Ao iniciar as aulas do mestrado, aproveitei o maior tempo possível para me inteirar da situação da rede de reciclagem na região, construindo uma rede de contatos com pessoas relacionadas aos projetos ambientais, pois essa é a primeira ideia que todos têm quando se fala em reciclagem, um trabalho sobre o meio ambiente.
Surgiu, a partir desse momento, um desafio de me tornar crítico quanto às escolhas de abordagem acadêmica utilizadas para esta dissertação, fazendo uso do conhecimento adquirido pelas distintas disciplinas de um mestrado interdisciplinar. Seria necessário, por exemplo, para conseguir compreender os contextos, as representações (conhecimentos e atitudes) e os discursos das relações dos atores, uma observação participante, atuando ora como cidadão, ora como pesquisador, ora como apoiador dos catadores, embora algumas vezes tentei também ser colaborador específico do poder público, sem muito sucesso.

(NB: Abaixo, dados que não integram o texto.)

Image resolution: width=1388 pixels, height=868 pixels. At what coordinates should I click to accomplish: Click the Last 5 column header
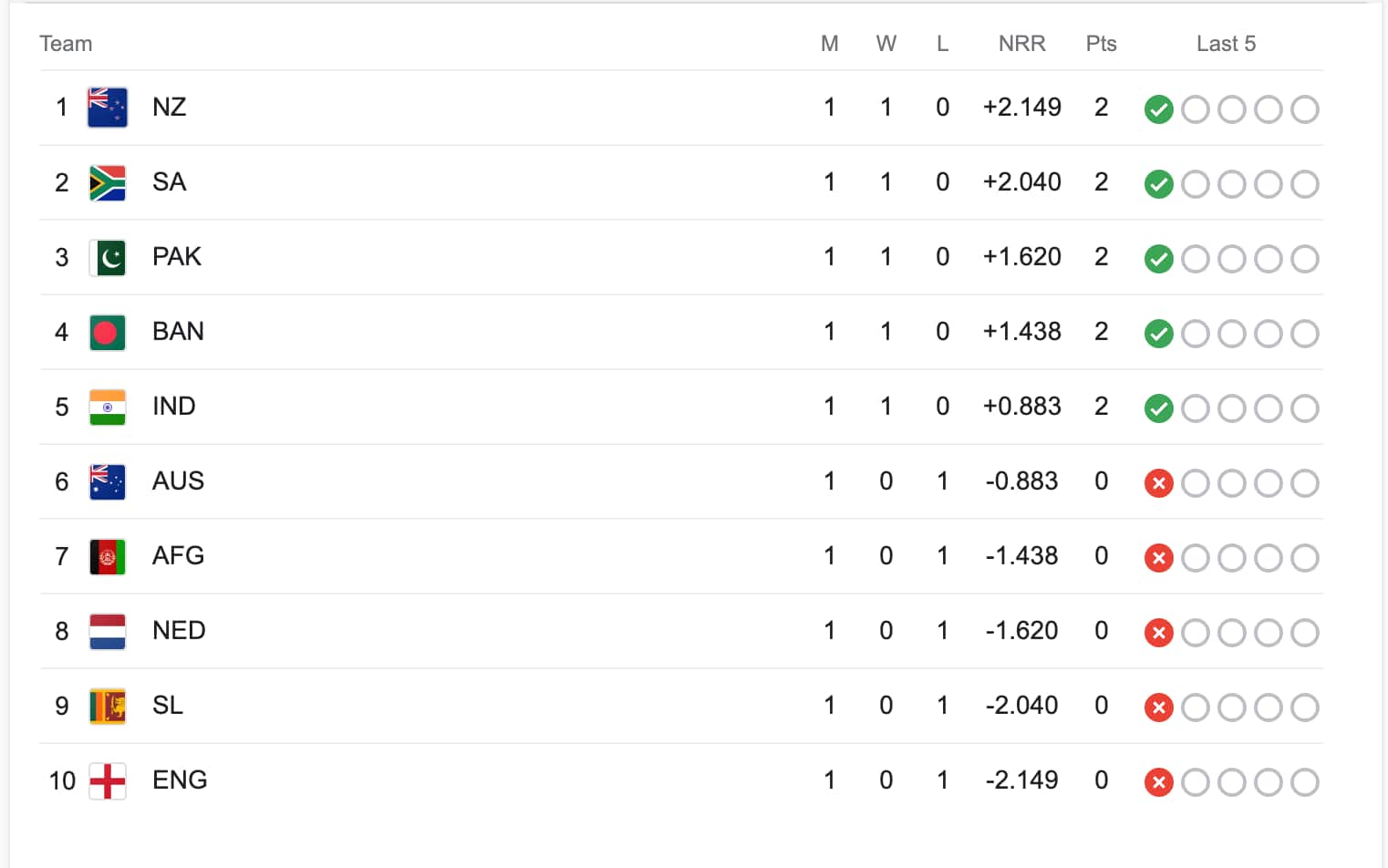1226,44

Segundo a antropóloga Alba Zaluar (1997), o pesquisador não deve esquecer que a relação que se estabelece entre o observador (pesquisador) e o observado (cada um dos atores) é uma relação social e política. Muitas vezes, é atribuída maior importância à pesquisa a ser feita, sendo os grupos sociais vistos como informantes (meros “objetos” de pesquisa), ou seja, devem fornecer os dados que são “fundamentais”, na verdade, para a carreira do pesquisador.
O papel dos pesquisadores pode, no entanto, ser o de fornecedor de um conhecimento que ajude o outro a se fortalecer como sujeito autônomo capaz de elaborar seu próprio projeto político (RESENDE, 2008). Não cabe ao pesquisador reforçar ideologias existentes, mas fornecer instrumentos para desvendá-las e superá-las, em caso de conflitos. Isto é, o principal argumento é o de que o desejo de objetividade científica ceda lugar ao desejo de solidariedade aos atores participantes (ROSADO, 2009, p. 26).